▸ **DATA TO PROCESS**:
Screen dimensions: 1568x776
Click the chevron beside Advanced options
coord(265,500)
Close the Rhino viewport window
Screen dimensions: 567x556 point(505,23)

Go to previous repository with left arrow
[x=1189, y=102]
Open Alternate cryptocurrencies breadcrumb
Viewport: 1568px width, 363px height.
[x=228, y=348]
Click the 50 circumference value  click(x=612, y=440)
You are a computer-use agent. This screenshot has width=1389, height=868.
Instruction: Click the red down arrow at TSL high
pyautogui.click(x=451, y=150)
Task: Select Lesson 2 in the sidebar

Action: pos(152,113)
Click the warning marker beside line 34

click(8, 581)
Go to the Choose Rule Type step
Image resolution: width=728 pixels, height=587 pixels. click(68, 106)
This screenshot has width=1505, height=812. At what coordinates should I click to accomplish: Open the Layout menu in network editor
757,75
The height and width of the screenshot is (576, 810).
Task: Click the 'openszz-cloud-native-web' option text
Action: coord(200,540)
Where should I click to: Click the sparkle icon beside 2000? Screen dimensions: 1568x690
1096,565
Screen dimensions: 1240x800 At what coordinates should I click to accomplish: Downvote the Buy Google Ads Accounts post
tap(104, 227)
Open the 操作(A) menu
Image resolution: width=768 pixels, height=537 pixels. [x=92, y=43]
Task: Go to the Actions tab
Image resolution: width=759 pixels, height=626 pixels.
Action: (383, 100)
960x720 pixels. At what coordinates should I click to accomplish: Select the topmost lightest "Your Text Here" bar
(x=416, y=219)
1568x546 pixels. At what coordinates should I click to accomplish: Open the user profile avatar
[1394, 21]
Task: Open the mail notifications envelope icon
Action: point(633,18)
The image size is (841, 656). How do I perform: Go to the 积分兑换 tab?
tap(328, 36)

▸ **PROBLEM DETAILS**:
Retype the listing. Match it exactly.

▸ **SOLUTION**:
Screen dimensions: 1568x776
Click the chevron beside Advanced options
coord(265,500)
Close the Rhino viewport window
Screen dimensions: 567x556 point(505,23)

Go to previous repository with left arrow
[x=1189, y=102]
Open Alternate cryptocurrencies breadcrumb
Viewport: 1568px width, 363px height.
[x=228, y=348]
Click the 50 circumference value  click(x=612, y=440)
You are a computer-use agent. This screenshot has width=1389, height=868.
Instruction: Click the red down arrow at TSL high
pyautogui.click(x=451, y=150)
Task: Select Lesson 2 in the sidebar

Action: pos(152,113)
Click the warning marker beside line 34

click(8, 581)
Go to the Choose Rule Type step
Image resolution: width=728 pixels, height=587 pixels. click(68, 106)
This screenshot has width=1505, height=812. At what coordinates should I click to accomplish: Open the Layout menu in network editor
757,75
The height and width of the screenshot is (576, 810).
Task: Click the 'openszz-cloud-native-web' option text
Action: coord(200,540)
Where should I click to: Click the sparkle icon beside 2000? Screen dimensions: 1568x690
1096,565
Screen dimensions: 1240x800 At what coordinates should I click to accomplish: Downvote the Buy Google Ads Accounts post
tap(104, 227)
Open the 操作(A) menu
Image resolution: width=768 pixels, height=537 pixels. [x=92, y=43]
Task: Go to the Actions tab
Image resolution: width=759 pixels, height=626 pixels.
Action: (383, 100)
960x720 pixels. At what coordinates should I click to accomplish: Select the topmost lightest "Your Text Here" bar
(x=416, y=219)
1568x546 pixels. At what coordinates should I click to accomplish: Open the user profile avatar
[1394, 21]
Task: Open the mail notifications envelope icon
Action: point(633,18)
The image size is (841, 656). How do I perform: Go to the 积分兑换 tab?
tap(328, 36)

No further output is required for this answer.